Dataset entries
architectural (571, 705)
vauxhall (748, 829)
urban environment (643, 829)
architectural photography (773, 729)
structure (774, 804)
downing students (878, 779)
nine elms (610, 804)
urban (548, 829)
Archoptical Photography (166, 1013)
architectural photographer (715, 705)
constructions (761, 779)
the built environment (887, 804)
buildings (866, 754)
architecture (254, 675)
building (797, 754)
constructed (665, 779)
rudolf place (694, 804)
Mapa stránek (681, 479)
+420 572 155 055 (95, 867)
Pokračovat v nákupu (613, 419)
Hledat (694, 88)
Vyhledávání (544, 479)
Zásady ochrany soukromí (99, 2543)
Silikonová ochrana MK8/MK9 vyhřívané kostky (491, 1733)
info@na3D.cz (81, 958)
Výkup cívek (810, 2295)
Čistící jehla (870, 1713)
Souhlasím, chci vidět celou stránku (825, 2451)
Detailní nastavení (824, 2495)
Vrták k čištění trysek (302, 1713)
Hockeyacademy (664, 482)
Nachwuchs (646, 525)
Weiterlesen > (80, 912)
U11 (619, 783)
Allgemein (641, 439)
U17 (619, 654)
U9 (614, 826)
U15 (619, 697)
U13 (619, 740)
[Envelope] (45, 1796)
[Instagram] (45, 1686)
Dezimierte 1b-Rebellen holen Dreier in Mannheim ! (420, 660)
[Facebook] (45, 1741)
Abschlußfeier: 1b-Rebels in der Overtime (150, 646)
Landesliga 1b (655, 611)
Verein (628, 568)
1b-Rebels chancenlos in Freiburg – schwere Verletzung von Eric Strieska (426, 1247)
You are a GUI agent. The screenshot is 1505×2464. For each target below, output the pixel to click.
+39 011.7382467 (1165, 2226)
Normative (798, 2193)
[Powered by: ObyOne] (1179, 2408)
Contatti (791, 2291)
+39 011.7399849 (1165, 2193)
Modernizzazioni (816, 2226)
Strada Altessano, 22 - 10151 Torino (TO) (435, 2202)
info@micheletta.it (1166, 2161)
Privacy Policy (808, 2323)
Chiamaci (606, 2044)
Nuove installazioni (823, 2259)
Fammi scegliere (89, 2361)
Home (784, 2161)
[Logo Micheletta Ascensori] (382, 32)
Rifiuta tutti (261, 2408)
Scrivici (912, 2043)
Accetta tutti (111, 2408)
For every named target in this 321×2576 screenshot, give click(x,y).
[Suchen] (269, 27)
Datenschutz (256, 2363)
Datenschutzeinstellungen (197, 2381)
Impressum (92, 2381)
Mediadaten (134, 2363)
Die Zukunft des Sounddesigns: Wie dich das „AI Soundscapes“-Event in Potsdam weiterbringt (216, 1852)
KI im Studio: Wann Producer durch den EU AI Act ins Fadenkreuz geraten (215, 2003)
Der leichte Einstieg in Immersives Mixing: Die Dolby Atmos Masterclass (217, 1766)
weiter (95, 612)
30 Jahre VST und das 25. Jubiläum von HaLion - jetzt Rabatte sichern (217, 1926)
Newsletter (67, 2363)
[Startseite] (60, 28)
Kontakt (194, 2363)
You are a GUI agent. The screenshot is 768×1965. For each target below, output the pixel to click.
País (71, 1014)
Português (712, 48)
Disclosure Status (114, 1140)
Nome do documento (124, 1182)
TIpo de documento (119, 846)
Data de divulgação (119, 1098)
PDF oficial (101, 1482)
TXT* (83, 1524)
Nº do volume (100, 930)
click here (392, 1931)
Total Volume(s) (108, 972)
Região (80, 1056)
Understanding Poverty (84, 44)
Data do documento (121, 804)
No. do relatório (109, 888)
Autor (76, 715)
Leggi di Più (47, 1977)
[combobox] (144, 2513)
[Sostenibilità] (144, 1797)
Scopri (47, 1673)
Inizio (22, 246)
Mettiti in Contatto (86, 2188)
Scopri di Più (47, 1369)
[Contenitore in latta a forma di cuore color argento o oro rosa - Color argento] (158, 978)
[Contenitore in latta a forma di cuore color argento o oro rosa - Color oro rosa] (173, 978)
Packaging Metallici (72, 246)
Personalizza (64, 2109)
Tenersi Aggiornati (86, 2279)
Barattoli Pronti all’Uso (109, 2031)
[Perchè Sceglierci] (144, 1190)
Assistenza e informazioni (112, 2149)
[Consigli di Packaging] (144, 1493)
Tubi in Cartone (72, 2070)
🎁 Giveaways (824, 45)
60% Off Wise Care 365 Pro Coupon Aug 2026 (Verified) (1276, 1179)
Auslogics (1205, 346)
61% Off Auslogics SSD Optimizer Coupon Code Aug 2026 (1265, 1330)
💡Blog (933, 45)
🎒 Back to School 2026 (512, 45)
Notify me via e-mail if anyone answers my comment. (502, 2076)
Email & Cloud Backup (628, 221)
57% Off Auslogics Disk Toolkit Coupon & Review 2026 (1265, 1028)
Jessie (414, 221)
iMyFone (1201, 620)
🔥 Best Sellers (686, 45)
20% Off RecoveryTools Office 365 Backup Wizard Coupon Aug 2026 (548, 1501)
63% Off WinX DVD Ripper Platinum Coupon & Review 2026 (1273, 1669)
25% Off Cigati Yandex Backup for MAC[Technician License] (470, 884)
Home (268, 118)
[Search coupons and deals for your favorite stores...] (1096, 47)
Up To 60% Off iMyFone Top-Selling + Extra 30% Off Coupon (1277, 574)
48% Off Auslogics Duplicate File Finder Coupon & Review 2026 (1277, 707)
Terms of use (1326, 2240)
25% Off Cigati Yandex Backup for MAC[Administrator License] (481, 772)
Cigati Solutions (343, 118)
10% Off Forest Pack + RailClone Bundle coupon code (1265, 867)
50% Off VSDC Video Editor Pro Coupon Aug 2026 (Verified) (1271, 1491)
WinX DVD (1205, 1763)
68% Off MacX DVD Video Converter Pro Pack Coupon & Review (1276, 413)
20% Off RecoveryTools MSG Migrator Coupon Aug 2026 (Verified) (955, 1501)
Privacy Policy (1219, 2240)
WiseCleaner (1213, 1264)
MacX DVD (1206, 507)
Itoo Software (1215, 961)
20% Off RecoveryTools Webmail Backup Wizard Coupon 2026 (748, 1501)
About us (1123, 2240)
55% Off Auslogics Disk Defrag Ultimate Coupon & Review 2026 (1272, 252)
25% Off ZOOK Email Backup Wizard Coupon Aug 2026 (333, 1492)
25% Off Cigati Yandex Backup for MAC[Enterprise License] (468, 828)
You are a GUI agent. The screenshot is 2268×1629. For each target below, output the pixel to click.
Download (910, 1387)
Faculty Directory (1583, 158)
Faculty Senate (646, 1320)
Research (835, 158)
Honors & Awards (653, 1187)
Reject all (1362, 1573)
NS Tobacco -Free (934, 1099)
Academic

#### WHAT NEEDS TO BE DONE
Return, exactly, the lines from the first line of the records above to the line containing "constructions (761, 779)", both included.

#### RESULT OF THIS TASK
architectural (571, 705)
vauxhall (748, 829)
urban environment (643, 829)
architectural photography (773, 729)
structure (774, 804)
downing students (878, 779)
nine elms (610, 804)
urban (548, 829)
Archoptical Photography (166, 1013)
architectural photographer (715, 705)
constructions (761, 779)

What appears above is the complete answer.